FSOC Takes the First Step to Regulate Hedge Funds by Forming a Working Group. What’s Next?
Treasury Secretary Janet Yellen also announced an interagency request for vulnerabilities posed by open-end mutual funds.
The head of the last working group under the Obama administration said the market is a place where an unwinding of overleveraged hedge fund positions can become disruptive.
The Financial Stability Oversight Council is reviving the hedge fund working group, Treasury Secretary Janet Yellen said at the Financial Stability Oversight Council meeting Wednesday, as part of a Biden administration effort to increase scrutiny of nonbanks.
Yellen also said that she’s put out an interagency request to consider the vulnerabilities posed by open-end mutual funds and provide policy recommendations.
In March 2020, the Federal Reserve was forced to take emergency actions to stabilize the Treasury market, including buying $1.6 trillion of Treasurys, after highly leveraged hedge funds had to abandon certain trades, forcing other market participants to sell off their government debt en masse and causing the market to seize up.

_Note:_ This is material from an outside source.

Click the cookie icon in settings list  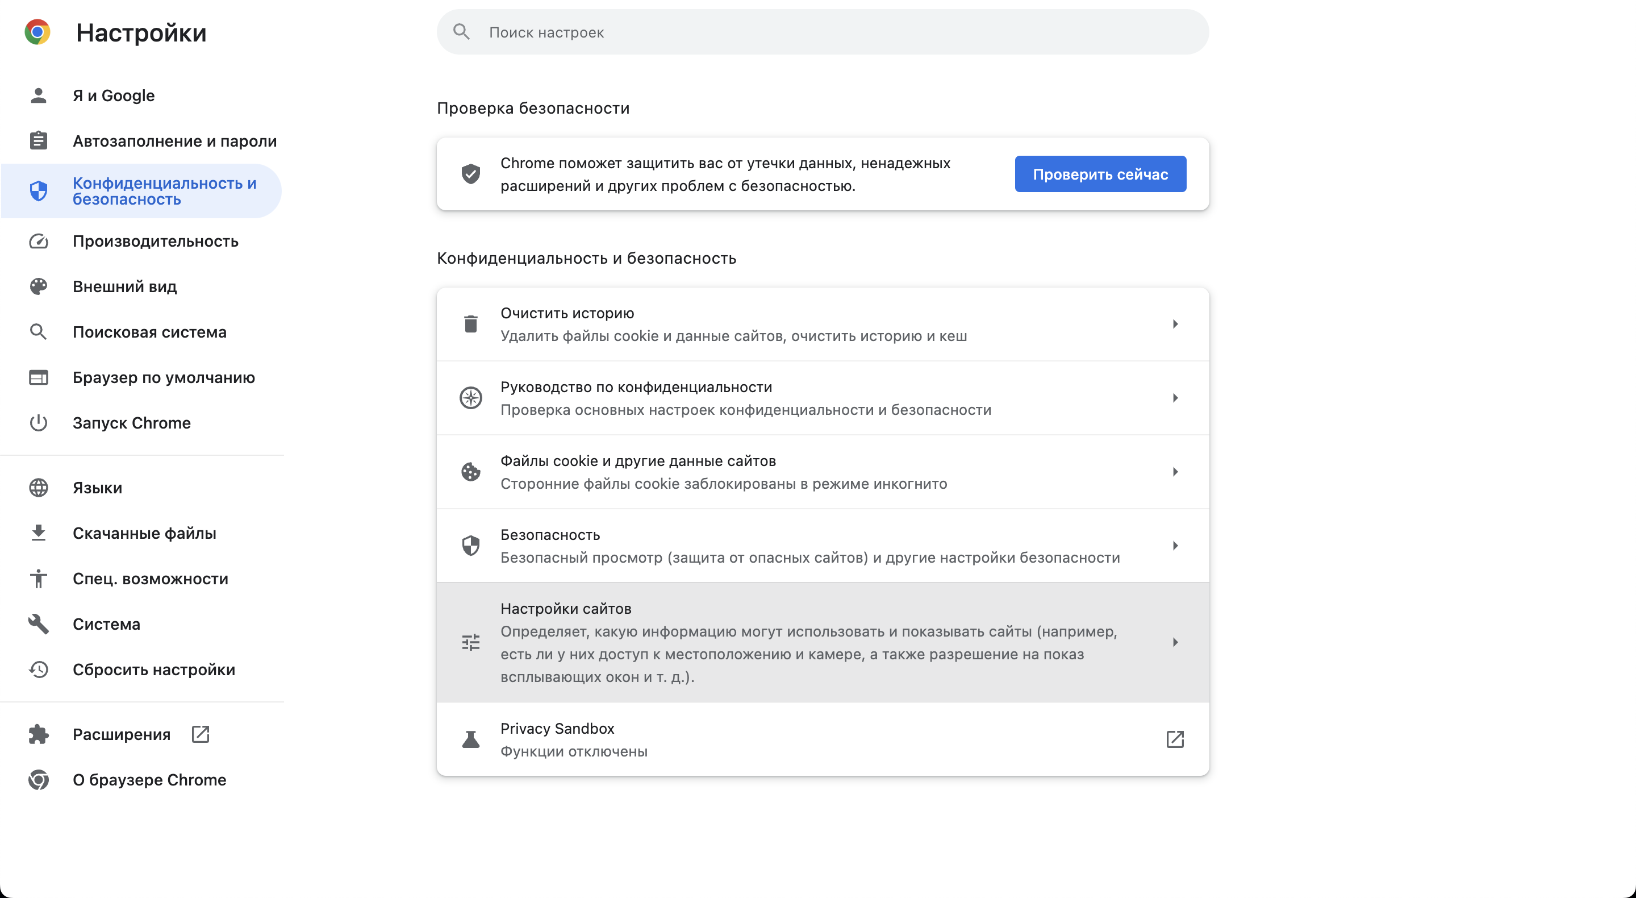471,472
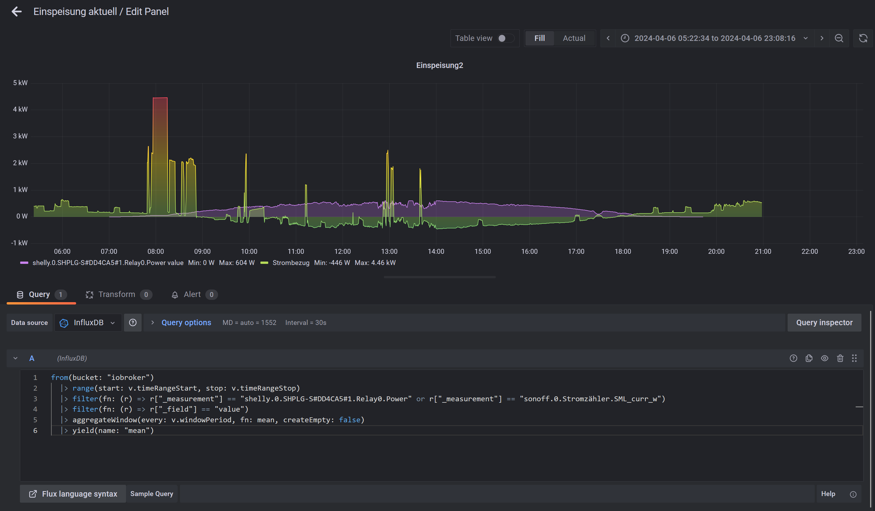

What’s going to result from those requests isn’t clear, but for the FSOC working group, a blueprint exists from the last time the council formed a working group to examine hedge funds in 2016 under the Obama administration.
The last working group was made defunct under the Trump administration, but policymakers on that committee were at least able to get a start figuring out what kind of information they’d need and how to move forward, even if they didn’t have enough time to act before the group was disbanded the same year it was created.
The first step for the working group is to go through existing data and figure out what to request from industry participants next, said Lee Reiners, executive director of the Global Financial Markets Center at Duke Law School.
Proponents of increased nonbank regulation often argue that hedge funds have few reporting requirements, which make it more difficult for policymakers to discover particularly risky actors or the kinds of trades that could be harmful to financial stability.
“We need to understand if there are any hedge funds out there that particularly stand out in terms of leverage,” Reiners said. “The reality is that the existing data is very hard to get an accurate picture of that information.”
Jonah Crane, who led the hedge fund working group within FSOC in 2016 and currently works as a partner at the advisory firm Klaros Group, said the original working group identified the lack of data as a key deterrent in moving forward with specific recommendations.
“However, further analysis shouldn't wait for perfect data,” he said. “Several recent market events provide useful case studies for examining the risks of the use of leverage.”
Crane said the working group and the FSOC request are even more important now because “we are currently in a market environment in which the unwinding of overleveraged positions by hedge funds can become disruptive.”
He said that’s due to “the diminished role of bank balance sheet-intermediated trading and the increased prevalence of proprietary trading firms, who are often not direct participants in critical aspects of market plumbing,” as well as high Treasury bill and bond issuances and high bank reserves.
Ian Katz, director and financial policy analyst at Capital Alpha Partners, said that the working group could also offer ideas and suggestions to regulators, but that its biggest role at the moment will be “serving as a periodic reminder that questions remain as to whether the funds need more structured oversight.”
“The main thing it accomplishes in the short term is that it revives the debate in Washington,” he said.